> _데이터셋 행_:
--------------------

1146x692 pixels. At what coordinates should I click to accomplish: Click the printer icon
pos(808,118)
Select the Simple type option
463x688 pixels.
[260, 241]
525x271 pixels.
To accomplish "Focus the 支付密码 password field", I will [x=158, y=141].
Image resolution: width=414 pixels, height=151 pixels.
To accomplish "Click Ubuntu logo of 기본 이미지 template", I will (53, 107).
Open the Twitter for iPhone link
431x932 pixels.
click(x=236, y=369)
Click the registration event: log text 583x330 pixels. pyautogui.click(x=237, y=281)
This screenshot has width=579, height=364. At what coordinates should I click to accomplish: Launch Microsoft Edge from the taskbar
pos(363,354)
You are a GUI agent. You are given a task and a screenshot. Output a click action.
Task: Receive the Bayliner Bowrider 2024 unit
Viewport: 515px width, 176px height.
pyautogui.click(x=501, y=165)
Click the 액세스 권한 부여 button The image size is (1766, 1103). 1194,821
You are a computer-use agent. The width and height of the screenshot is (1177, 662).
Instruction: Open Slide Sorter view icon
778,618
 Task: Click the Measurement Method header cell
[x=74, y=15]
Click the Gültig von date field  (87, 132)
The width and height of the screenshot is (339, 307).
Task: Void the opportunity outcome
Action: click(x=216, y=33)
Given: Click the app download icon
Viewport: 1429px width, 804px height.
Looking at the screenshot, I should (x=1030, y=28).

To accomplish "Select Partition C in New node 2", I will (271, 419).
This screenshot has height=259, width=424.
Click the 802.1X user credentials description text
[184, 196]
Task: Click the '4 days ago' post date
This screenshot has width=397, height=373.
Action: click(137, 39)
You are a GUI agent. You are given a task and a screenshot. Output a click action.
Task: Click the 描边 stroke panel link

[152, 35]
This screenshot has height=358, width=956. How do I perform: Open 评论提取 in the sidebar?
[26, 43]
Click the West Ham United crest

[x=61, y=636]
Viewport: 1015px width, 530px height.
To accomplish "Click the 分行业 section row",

--------------------

> _과제 목표_: 위 데이터 전체를 빈 줄은 빼고 번호 목록으로 나타내 주세요.

> _완성 답안_:
1. 1146x692 pixels. At what coordinates should I click to accomplish: Click the printer icon
2. pos(808,118)
3. Select the Simple type option
4. 463x688 pixels.
5. [260, 241]
6. 525x271 pixels.
7. To accomplish "Focus the 支付密码 password field", I will [x=158, y=141].
8. Image resolution: width=414 pixels, height=151 pixels.
9. To accomplish "Click Ubuntu logo of 기본 이미지 template", I will (53, 107).
10. Open the Twitter for iPhone link
11. 431x932 pixels.
12. click(x=236, y=369)
13. Click the registration event: log text 583x330 pixels. pyautogui.click(x=237, y=281)
14. This screenshot has width=579, height=364. At what coordinates should I click to accomplish: Launch Microsoft Edge from the taskbar
15. pos(363,354)
16. You are a GUI agent. You are given a task and a screenshot. Output a click action.
17. Task: Receive the Bayliner Bowrider 2024 unit
18. Viewport: 515px width, 176px height.
19. pyautogui.click(x=501, y=165)
20. Click the 액세스 권한 부여 button The image size is (1766, 1103). 1194,821
21. You are a computer-use agent. The width and height of the screenshot is (1177, 662).
22. Instruction: Open Slide Sorter view icon
23. 778,618
24.  Task: Click the Measurement Method header cell
25. [x=74, y=15]
26. Click the Gültig von date field  (87, 132)
27. The width and height of the screenshot is (339, 307).
28. Task: Void the opportunity outcome
29. Action: click(x=216, y=33)
30. Given: Click the app download icon
31. Viewport: 1429px width, 804px height.
32. Looking at the screenshot, I should (x=1030, y=28).
33. To accomplish "Select Partition C in New node 2", I will (271, 419).
34. This screenshot has height=259, width=424.
35. Click the 802.1X user credentials description text
36. [184, 196]
37. Task: Click the '4 days ago' post date
38. This screenshot has width=397, height=373.
39. Action: click(137, 39)
40. You are a GUI agent. You are given a task and a screenshot. Output a click action.
41. Task: Click the 描边 stroke panel link
42. [152, 35]
43. This screenshot has height=358, width=956. How do I perform: Open 评论提取 in the sidebar?
44. [26, 43]
45. Click the West Ham United crest
46. [x=61, y=636]
47. Viewport: 1015px width, 530px height.
48. To accomplish "Click the 分行业 section row",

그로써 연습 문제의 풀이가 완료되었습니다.